RISMEDIA, Jan. 7, 2008-Later this month, when state legislators in Florida, Pennsylvania and California reconvene for the 2008 session, they may want to take a close look at the American Society of Home Inspectors (ASHI) 2007 state ranking of the best and worst home inspection regulation laws in the United States. In the last 10 years, 28 states have enacted some form of home inspection regulation. Many wonder, however, if these laws are enough to protect the interests of consumers.
“Florida is the latest state to regulate home inspection,” said Frank Lesh, 2007 ASHI president. “We wonder why lawmakers would enact a law that does not require home inspectors in the state of Florida to take and pass a valid psychometric examination or adhere to standards of practice?”
ASHI’s 2007 position statement includes a recommendation that states authorize a sunrise review by a neutral public agency to determine the need, costs, benefits and alternatives to the proposed regulations prior to adoption. This is in addition to ASHI’s 2006 provision to evaluate whether laws as drafted are enforceable.
Pennsylvania, for example, was ranked fifth on ASHI’s 2005 list but dropped dramatically in 2006 and 2007 because the state’s “inspector experience” requirement as stated was not enforceable. California has been ranked dead last for two years because several of its provisions — including its “prohibited acts” provision, which outlines an inspector’s code of ethics — cannot be enforced.
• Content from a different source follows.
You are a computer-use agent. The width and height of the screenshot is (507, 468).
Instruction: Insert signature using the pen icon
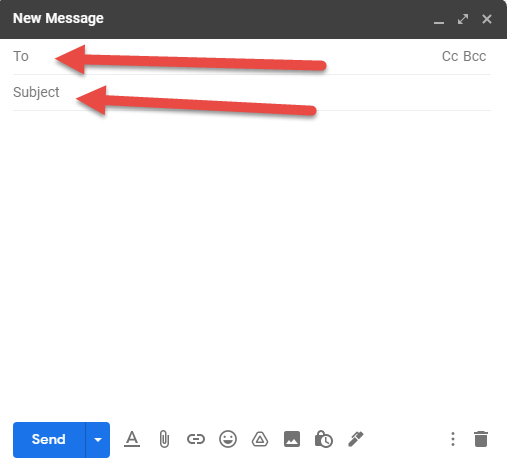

ASHI’s 2007 State Rankings
Below are ASHI’s 2007 rankings of state regulations governing the home inspection industry from best to worst:
2. New Jersey
6. Connecticut/North Carolina
10. Rhode Island/West Virginia
12. South Dakota/Tennessee
21. Alabama/Oregon/New York
28. South Carolina
30. North Dakota
Note: Rankings are based upon the overall grading of states with existing laws regulating home inspectors where “1” indicates the best ranking “32” indicates the poorest ranking.
Criteria for State Rankings
ASHI’s state ratings are based on a multi-criteria system. Because laws vary significantly from state to state, a detailed set of criteria is used to review each state’s regulation to determine the positive elements of legislation as well as areas that may need improvement. States receive points according to the weight or importance ASHI places on different regulation standards and are evaluated against 13 criteria, including experience, education, testing requirements, standards of practice and codes of ethics.
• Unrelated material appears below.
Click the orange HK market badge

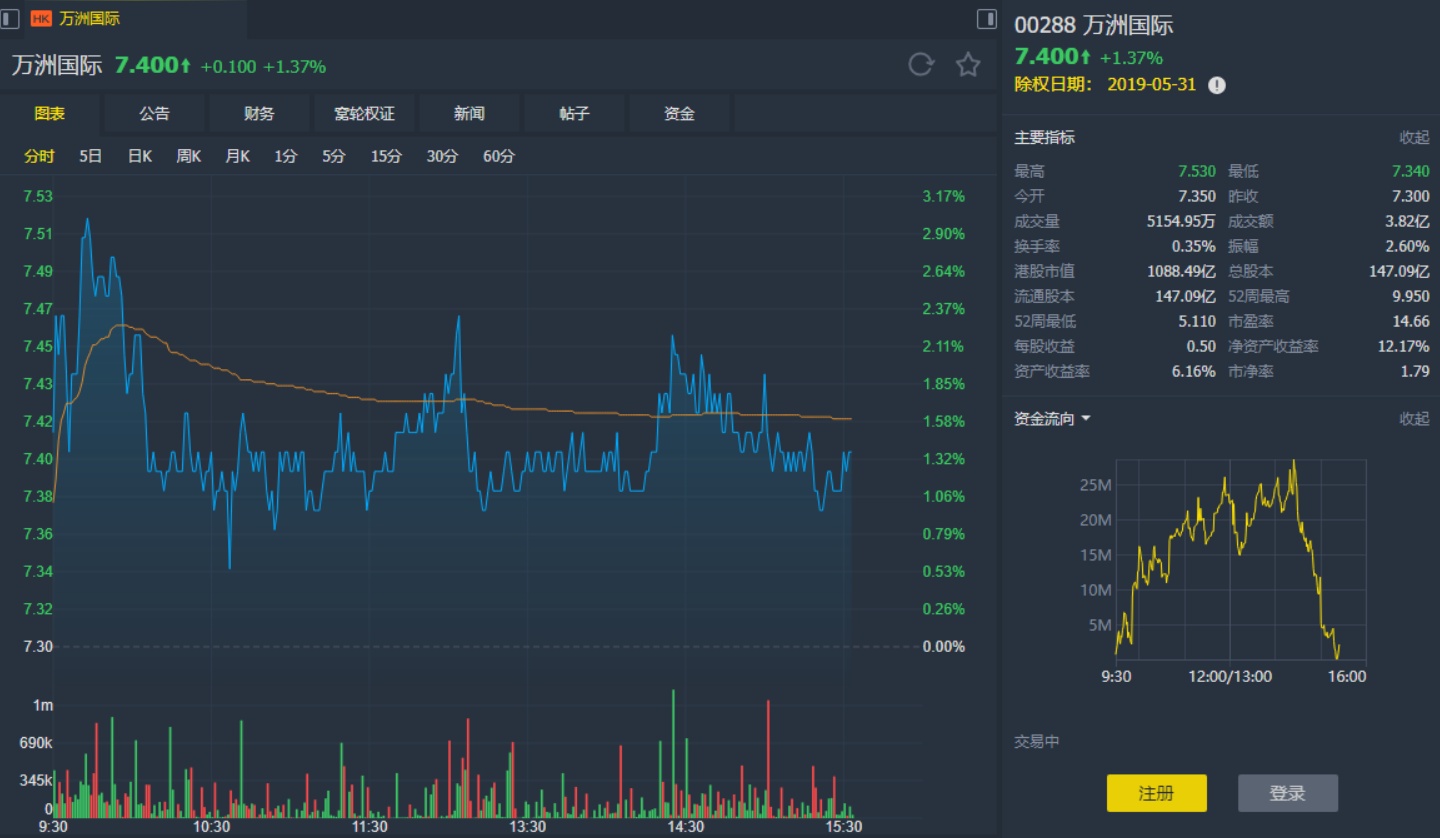41,18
ASHI’s Model Licensing Bill
In addition to providing rankings for each state, the ASHI Position Statement includes a model licensing bill that states can use as a guideline to develop strong home inspector legislation. The model also provides information about appointing a governing body to administer the laws, and it proposes that members of the governing body be free of conflicts of interest in the regulation of home inspectors.
“Legislators in each state must determine whether regulation is necessary to protect their constituents,” said Lesh. “Should they decide to take that route, ASHI is dedicated to providing guidelines for laws that are meaningful to the consumer and foster excellence within the home inspection profession.”
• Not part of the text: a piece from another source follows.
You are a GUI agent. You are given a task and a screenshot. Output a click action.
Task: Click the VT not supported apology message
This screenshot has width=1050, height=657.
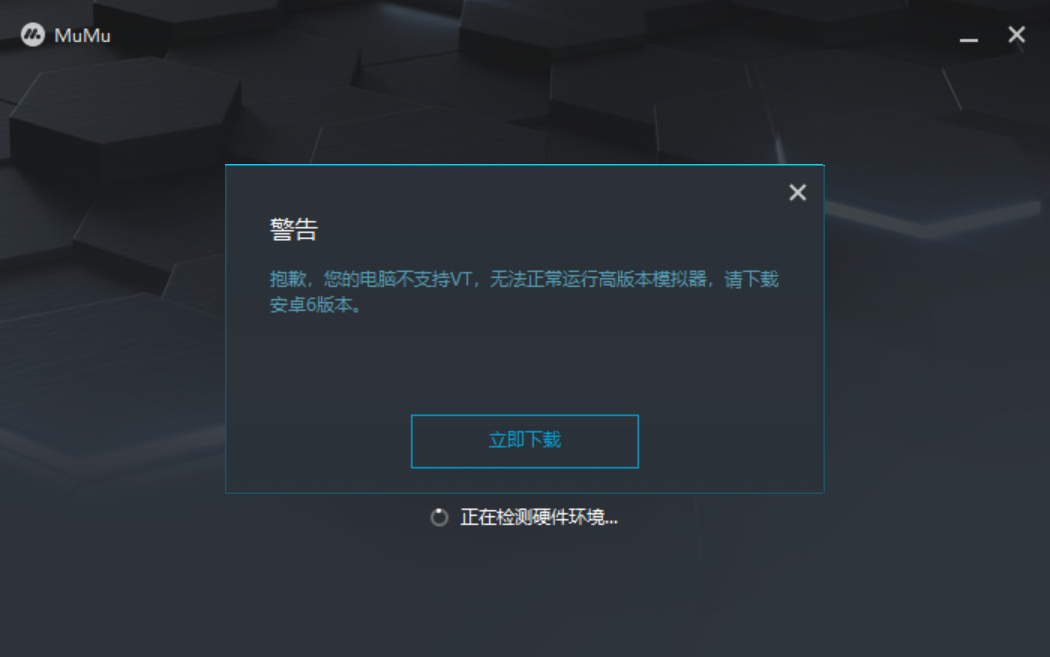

ASHI encourages legislators who are interested in adopting home inspection laws to look to Louisiana, New Jersey, Texas, Arizona, or Massachusetts as models for legislation. States without home inspection regulation are: Colorado, Delaware, Hawaii, Idaho, Iowa, Kansas, Maine, Michigan, Minnesota, Missouri, Nebraska, New Hampshire, New Mexico, Ohio, Utah, Vermont, Washington and Wyoming.